Seven diets, four characteristics that actually distinguish them. Restriction diets (keto, carnivore) and pattern diets (Mediterranean, DASH) are not on the same axis.

Where the evidence actually sits

The keto family has a few real wins and a lot of mixed-to-negative.

Pediatric refractory epilepsy: clinical keto works and has worked for a century. That clinical use is not the same thing as the influencer version.

Type 2 diabetes, short to medium term: keto reliably drops glucose, A1C, and insulin requirements. Virta Health’s five-year follow-up studies show meaningful diabetes remission rates with intensive support. The catch is adherence.

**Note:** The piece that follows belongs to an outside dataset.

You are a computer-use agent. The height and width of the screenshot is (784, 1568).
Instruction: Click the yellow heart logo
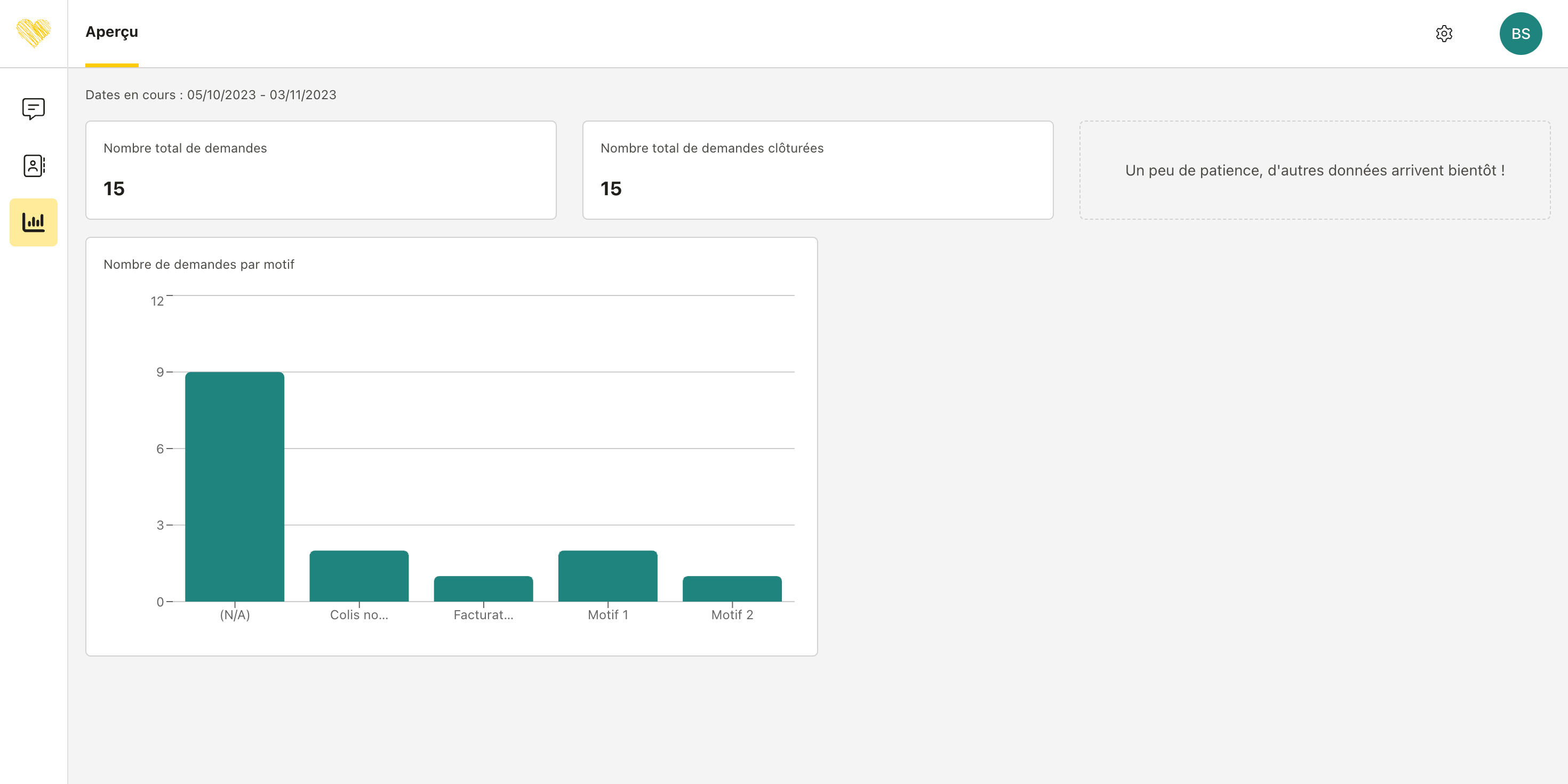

Weight loss: keto causes weight loss, and so does every other restrictive eating pattern. Head-to-head trials of keto versus low-fat versus Mediterranean find roughly similar long-term weight loss at one to two years. The mechanism is mostly calorie reduction, helped by protein satiety.

Cardiovascular disease: the contested zone. Some people, especially lean, healthy adopters of keto, see large LDL and ApoB increases on the diet. The “lean mass hyper-responder” phenomenon. Whether that elevated LDL on keto carries the same atherosclerotic risk as elevated LDL otherwise is the open question, and it is where keto’s most-cited “high LDL on keto is fine” study, the 2025 KETO-CTA paper, was retracted in March 2026 for selective reporting and unblinded CT reads. So the evidence base on this specific question is actively contracting, not expanding.

The Mediterranean and DASH evidence bases dwarf anything keto has produced for cardiovascular outcomes. That is not a bias against keto. It is the actual literature.

What I actually did

I do not do keto. I do not measure ketones. I track with MacroFactor and picked the “high-carb, low-fat” programme, because I like fruit and grew up in the 80s, when fat was still the source of all dietary evil. Old habits. I eat roughly 250 grams of carbs a day, mostly from fruit, dairy, beans, oats, and the occasional sourdough. I aim for plenty of protein, around 1 gram per pound of bodyweight, mostly from poultry, Greek yogurt, and steak. I work out five times a week (lifting plus indoor cycling and rowing). The drug, tirzepatide, did most of the hard work on appetite. The protein and the training protected lean mass on the way down. I’m also on TRT, which I’ve written about separately and which plays its own role in body composition at 53. The result is 170 pounds off and holding, with a body composition I have not had since my twenties.

When the next person asks me if it’s keto, I will tell them no. They will probably ask if it’s intermittent fasting. I will tell them no again. The right question, almost always, is “what changed?” Not “which diet?”